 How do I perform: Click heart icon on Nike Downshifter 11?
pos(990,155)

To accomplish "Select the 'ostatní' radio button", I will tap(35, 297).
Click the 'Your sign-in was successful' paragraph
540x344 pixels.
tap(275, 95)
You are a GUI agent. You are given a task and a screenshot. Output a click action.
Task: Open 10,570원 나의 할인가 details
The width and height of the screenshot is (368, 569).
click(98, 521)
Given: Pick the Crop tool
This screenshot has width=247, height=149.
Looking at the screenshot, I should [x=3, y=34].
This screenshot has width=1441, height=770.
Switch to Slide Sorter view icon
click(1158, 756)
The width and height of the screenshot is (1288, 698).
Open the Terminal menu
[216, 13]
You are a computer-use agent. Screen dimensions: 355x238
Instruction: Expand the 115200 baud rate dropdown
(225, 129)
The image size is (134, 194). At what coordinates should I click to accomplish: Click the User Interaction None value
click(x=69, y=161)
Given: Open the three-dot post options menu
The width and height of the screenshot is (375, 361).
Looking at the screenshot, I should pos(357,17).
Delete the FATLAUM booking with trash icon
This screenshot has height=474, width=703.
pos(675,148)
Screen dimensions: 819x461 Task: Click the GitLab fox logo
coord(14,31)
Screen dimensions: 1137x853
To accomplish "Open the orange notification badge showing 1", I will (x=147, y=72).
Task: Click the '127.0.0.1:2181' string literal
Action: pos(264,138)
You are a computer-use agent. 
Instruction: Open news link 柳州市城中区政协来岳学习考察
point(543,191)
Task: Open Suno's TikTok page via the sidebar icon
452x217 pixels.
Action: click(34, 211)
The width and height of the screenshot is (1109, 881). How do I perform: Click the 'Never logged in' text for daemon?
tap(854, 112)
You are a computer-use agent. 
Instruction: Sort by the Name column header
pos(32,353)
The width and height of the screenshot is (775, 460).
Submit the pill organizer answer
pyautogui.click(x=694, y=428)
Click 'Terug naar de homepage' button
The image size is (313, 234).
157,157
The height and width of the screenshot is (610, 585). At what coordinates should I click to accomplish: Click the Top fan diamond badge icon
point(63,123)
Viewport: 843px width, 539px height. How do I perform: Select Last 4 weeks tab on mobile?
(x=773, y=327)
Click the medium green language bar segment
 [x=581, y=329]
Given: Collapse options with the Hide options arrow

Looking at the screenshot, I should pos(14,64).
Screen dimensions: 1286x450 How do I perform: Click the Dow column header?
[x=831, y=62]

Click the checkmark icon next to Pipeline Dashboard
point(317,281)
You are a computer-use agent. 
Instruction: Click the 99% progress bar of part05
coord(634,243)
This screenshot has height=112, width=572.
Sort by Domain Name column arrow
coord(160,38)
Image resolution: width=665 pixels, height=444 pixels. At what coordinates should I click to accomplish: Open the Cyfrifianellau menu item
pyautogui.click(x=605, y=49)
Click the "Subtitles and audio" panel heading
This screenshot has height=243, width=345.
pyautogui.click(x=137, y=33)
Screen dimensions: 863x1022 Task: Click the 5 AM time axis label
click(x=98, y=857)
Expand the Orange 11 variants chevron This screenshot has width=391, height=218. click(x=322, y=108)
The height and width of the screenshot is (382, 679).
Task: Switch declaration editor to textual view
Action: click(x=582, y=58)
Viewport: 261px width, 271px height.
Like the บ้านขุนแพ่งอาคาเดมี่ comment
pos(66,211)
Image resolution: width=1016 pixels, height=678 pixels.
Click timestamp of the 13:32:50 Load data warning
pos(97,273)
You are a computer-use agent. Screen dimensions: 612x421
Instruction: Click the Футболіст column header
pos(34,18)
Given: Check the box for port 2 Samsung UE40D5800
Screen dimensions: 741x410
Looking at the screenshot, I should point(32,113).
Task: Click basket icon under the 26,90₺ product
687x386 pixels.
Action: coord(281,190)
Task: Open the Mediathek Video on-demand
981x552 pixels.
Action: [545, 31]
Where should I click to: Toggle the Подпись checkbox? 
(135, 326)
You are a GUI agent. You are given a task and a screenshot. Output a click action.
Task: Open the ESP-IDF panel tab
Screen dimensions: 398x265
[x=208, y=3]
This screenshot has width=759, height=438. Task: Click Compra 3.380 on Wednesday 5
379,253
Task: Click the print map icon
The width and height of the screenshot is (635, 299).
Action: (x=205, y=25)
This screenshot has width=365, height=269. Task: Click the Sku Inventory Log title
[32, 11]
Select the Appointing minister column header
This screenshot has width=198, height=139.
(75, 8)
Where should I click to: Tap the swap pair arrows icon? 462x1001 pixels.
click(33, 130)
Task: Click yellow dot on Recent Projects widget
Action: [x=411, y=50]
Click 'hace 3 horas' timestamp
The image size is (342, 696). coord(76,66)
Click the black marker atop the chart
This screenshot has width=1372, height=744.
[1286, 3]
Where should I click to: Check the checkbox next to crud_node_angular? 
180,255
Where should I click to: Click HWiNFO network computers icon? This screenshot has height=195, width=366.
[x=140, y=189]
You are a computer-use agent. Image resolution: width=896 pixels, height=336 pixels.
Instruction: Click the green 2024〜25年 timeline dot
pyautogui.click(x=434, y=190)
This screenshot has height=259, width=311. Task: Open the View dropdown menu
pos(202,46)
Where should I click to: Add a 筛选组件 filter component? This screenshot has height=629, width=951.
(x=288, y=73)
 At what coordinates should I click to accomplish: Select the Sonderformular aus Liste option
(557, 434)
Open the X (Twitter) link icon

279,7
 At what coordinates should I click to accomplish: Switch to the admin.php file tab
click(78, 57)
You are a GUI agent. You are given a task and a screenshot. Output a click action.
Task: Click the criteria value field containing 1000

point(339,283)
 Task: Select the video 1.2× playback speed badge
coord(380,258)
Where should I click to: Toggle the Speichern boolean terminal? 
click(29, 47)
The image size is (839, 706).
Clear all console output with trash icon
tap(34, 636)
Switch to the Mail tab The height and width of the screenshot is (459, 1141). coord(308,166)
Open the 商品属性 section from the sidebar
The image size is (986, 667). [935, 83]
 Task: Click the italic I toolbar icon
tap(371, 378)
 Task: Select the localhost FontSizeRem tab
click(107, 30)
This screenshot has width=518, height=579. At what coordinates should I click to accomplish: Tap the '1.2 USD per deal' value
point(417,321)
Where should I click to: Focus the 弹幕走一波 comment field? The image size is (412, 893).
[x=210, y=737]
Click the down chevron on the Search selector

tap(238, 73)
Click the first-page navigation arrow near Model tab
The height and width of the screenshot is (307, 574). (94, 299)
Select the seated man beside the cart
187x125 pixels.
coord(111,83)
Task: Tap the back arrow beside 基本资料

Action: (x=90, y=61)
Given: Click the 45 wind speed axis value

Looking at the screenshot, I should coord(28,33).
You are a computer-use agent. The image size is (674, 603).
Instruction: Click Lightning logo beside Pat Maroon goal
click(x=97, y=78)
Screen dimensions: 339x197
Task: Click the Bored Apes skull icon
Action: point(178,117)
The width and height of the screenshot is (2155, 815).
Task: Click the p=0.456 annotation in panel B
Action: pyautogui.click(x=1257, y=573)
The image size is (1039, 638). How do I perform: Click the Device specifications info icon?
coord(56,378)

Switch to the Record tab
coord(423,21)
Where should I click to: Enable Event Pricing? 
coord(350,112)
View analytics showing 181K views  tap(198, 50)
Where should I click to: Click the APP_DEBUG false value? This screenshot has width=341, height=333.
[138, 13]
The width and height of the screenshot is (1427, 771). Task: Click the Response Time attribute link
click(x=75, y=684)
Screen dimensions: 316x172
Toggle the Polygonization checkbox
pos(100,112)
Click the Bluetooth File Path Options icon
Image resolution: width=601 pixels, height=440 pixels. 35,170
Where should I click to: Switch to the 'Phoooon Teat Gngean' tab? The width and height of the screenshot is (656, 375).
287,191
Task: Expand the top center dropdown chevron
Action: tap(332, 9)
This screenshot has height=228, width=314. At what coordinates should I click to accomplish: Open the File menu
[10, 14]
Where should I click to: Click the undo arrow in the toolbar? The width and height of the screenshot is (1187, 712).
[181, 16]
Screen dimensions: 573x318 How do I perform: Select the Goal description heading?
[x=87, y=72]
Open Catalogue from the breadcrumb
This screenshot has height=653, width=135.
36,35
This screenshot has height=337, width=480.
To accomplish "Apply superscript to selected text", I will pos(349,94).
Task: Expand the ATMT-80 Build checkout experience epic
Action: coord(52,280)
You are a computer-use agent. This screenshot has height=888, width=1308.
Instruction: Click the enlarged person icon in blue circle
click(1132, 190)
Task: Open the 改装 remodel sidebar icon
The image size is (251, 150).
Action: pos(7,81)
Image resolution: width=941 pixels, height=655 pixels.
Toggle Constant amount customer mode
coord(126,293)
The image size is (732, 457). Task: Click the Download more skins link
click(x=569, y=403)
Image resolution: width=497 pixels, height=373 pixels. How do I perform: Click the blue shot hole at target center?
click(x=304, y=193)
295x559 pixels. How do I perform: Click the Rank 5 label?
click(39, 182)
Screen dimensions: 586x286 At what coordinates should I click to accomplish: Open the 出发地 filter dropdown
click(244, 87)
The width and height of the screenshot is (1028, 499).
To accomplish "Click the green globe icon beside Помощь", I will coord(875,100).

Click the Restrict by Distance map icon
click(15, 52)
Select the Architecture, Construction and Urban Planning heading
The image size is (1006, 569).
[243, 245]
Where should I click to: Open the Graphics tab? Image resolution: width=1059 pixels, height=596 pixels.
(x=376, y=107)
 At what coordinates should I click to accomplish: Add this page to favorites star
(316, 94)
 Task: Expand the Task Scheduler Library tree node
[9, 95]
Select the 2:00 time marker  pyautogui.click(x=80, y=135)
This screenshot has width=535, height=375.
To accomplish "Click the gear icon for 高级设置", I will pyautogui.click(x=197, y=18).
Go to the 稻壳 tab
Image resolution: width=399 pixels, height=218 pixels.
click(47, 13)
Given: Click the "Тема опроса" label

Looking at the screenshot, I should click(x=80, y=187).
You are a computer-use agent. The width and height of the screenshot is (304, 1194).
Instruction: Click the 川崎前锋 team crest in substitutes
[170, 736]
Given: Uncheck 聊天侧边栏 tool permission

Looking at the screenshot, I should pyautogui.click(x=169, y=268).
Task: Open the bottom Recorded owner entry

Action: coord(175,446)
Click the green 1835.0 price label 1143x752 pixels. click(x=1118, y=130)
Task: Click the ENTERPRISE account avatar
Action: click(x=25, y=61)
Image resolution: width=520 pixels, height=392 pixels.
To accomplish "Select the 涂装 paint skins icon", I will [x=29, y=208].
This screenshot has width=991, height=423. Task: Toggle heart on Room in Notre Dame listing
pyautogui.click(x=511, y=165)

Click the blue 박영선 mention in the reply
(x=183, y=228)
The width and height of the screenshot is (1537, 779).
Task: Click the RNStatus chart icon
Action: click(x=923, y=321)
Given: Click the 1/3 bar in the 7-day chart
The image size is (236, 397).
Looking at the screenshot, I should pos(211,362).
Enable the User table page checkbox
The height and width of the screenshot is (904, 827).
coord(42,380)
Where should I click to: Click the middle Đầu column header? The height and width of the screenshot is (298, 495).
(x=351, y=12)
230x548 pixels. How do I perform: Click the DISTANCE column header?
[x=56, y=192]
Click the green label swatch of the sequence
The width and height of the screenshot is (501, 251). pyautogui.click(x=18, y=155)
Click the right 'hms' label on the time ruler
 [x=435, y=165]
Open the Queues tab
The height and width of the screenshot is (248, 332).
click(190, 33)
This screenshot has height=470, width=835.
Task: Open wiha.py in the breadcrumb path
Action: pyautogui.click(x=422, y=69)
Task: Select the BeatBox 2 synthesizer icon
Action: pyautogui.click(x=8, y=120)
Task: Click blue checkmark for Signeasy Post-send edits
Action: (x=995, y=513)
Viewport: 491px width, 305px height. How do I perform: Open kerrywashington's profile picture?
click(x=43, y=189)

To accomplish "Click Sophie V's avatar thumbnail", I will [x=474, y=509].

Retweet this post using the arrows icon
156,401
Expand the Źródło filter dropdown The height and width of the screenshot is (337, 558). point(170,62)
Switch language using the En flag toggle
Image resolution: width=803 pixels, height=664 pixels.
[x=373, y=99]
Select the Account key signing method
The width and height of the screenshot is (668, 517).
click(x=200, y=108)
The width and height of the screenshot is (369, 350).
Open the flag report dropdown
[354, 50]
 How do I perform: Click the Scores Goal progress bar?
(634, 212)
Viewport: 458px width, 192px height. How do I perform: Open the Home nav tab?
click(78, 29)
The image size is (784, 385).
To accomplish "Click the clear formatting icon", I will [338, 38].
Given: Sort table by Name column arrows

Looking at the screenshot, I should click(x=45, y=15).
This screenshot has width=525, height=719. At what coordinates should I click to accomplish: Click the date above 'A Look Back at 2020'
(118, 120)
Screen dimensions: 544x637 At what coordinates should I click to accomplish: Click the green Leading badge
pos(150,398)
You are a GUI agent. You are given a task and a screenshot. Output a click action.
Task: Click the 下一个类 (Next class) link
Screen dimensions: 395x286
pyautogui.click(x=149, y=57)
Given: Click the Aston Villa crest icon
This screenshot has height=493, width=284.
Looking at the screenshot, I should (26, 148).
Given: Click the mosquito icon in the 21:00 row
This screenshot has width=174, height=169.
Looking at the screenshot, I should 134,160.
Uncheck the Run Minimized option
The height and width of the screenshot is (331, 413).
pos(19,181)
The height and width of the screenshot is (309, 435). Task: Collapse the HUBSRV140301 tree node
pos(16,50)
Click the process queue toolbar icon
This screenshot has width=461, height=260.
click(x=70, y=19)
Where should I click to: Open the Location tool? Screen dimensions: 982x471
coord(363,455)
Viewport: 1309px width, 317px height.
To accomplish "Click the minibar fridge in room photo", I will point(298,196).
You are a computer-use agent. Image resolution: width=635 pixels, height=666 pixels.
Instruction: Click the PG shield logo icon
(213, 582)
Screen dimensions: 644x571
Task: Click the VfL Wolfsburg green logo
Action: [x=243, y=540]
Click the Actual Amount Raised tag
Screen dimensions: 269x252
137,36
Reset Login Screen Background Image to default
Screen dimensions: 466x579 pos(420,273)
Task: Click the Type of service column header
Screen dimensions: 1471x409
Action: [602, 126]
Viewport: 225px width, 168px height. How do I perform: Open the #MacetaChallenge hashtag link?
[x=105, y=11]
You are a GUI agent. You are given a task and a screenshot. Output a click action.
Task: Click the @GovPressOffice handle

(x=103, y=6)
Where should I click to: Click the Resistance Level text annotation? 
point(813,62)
^^^^^^^^^^^^^^^^
__WORK REQUIRED__:
Scan the entries above for the string "button" and copy each line that contains it.

__RESULT__:
To accomplish "Select the 'ostatní' radio button", I will tap(35, 297).
Click 'Terug naar de homepage' button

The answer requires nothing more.